Work order>
Give back exactly the lines of the material below that start at the line containing "AppStore (287, 2402)" and end at the line containing "Android (196, 2402)", and no others.

# # # # # # #

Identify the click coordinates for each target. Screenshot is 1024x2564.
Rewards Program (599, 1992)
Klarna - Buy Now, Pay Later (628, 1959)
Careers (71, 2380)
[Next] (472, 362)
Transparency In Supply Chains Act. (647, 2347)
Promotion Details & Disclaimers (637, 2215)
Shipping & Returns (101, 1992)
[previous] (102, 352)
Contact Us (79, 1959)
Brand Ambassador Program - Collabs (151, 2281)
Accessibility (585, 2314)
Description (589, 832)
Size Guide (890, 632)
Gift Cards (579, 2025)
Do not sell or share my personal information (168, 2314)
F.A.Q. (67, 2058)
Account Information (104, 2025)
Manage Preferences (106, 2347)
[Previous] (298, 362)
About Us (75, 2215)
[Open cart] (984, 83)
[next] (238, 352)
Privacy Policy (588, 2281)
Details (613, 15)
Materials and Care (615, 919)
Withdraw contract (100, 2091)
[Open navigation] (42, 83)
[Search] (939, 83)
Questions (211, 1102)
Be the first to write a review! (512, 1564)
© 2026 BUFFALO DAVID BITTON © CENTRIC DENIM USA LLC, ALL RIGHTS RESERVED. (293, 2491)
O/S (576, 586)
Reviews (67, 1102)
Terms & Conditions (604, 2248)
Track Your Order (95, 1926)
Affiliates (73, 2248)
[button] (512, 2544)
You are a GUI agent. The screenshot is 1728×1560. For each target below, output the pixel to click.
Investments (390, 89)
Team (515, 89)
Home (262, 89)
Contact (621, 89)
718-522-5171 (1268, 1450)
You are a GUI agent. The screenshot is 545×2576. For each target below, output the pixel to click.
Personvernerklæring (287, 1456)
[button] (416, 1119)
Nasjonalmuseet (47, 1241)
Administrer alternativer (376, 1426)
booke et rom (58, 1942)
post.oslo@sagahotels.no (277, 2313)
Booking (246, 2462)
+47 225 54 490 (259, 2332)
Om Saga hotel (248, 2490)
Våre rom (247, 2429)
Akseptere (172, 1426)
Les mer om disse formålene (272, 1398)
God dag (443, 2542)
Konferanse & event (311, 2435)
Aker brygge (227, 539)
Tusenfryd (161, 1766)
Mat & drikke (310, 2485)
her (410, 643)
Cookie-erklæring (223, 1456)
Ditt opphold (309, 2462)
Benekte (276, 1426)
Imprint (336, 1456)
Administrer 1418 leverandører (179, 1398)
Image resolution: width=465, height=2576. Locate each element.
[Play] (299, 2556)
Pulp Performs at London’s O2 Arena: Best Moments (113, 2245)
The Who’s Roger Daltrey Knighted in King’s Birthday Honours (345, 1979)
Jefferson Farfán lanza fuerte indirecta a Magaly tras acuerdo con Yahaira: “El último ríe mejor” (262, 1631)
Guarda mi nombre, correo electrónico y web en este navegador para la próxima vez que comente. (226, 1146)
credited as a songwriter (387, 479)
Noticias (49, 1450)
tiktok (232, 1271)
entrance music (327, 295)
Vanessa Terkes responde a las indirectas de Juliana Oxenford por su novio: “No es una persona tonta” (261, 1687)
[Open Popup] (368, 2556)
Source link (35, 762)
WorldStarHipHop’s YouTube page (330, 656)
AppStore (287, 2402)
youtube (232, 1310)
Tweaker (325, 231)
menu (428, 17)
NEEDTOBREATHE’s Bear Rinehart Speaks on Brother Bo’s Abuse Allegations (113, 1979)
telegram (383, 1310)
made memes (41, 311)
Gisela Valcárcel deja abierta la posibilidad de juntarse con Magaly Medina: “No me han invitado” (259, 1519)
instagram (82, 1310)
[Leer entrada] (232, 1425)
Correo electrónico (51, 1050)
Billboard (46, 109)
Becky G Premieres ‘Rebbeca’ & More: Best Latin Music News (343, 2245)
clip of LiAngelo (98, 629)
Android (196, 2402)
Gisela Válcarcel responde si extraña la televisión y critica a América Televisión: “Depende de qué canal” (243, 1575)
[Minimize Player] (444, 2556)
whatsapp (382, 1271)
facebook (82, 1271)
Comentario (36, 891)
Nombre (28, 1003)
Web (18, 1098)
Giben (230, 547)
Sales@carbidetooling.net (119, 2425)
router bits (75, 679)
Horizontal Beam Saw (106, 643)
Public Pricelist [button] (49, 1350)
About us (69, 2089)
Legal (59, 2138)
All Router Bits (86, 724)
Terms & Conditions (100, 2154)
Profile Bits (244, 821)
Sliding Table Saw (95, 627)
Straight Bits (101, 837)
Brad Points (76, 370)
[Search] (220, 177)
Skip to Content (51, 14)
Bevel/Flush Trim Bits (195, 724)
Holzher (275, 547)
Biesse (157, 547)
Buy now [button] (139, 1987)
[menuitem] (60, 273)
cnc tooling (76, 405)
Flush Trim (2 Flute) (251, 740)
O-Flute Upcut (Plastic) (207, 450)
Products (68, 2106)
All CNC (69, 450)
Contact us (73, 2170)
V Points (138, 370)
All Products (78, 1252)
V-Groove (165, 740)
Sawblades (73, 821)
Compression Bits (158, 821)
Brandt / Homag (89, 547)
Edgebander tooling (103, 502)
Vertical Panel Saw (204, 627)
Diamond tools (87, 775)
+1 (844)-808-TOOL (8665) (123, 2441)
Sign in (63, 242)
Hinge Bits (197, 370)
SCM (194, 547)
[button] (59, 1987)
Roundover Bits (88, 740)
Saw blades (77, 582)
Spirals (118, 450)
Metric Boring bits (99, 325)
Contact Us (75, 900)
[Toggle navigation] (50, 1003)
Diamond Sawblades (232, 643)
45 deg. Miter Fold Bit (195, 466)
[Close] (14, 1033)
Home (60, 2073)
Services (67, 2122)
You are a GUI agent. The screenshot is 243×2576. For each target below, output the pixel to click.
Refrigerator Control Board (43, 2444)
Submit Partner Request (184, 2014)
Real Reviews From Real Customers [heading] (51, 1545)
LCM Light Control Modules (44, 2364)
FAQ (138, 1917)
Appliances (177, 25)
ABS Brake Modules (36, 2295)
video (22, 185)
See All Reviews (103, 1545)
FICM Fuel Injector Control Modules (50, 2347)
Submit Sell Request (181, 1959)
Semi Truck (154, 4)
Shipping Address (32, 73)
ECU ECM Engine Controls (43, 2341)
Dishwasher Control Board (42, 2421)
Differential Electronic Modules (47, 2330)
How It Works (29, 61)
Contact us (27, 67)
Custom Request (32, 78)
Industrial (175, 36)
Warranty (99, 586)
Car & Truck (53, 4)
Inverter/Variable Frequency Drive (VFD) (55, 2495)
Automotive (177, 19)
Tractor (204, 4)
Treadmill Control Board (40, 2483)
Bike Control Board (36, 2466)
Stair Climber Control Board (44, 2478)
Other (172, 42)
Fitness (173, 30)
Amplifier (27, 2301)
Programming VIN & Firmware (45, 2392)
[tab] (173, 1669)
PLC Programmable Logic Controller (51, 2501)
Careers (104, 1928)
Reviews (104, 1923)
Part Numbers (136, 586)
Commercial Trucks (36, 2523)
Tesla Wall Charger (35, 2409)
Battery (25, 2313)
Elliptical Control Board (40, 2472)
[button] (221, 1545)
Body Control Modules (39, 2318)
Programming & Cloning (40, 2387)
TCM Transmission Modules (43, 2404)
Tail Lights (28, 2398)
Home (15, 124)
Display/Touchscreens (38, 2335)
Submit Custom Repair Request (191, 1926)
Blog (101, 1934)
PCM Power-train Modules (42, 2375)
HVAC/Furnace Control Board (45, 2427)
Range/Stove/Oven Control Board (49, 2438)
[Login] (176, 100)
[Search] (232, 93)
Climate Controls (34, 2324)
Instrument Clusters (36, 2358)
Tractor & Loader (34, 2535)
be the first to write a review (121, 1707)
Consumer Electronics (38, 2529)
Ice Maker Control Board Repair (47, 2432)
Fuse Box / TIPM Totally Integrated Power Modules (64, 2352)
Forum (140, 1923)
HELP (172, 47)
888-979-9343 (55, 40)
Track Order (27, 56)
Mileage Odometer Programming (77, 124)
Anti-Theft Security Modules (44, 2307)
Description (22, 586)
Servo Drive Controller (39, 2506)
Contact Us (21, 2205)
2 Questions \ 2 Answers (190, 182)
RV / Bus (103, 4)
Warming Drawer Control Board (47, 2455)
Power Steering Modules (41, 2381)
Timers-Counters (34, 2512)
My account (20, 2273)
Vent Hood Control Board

# # # # # # #

Written response>
AppStore (287, 2402)
youtube (232, 1310)
Tweaker (325, 231)
menu (428, 17)
NEEDTOBREATHE’s Bear Rinehart Speaks on Brother Bo’s Abuse Allegations (113, 1979)
telegram (383, 1310)
made memes (41, 311)
Gisela Valcárcel deja abierta la posibilidad de juntarse con Magaly Medina: “No me han invitado” (259, 1519)
instagram (82, 1310)
[Leer entrada] (232, 1425)
Correo electrónico (51, 1050)
Billboard (46, 109)
Becky G Premieres ‘Rebbeca’ & More: Best Latin Music News (343, 2245)
clip of LiAngelo (98, 629)
Android (196, 2402)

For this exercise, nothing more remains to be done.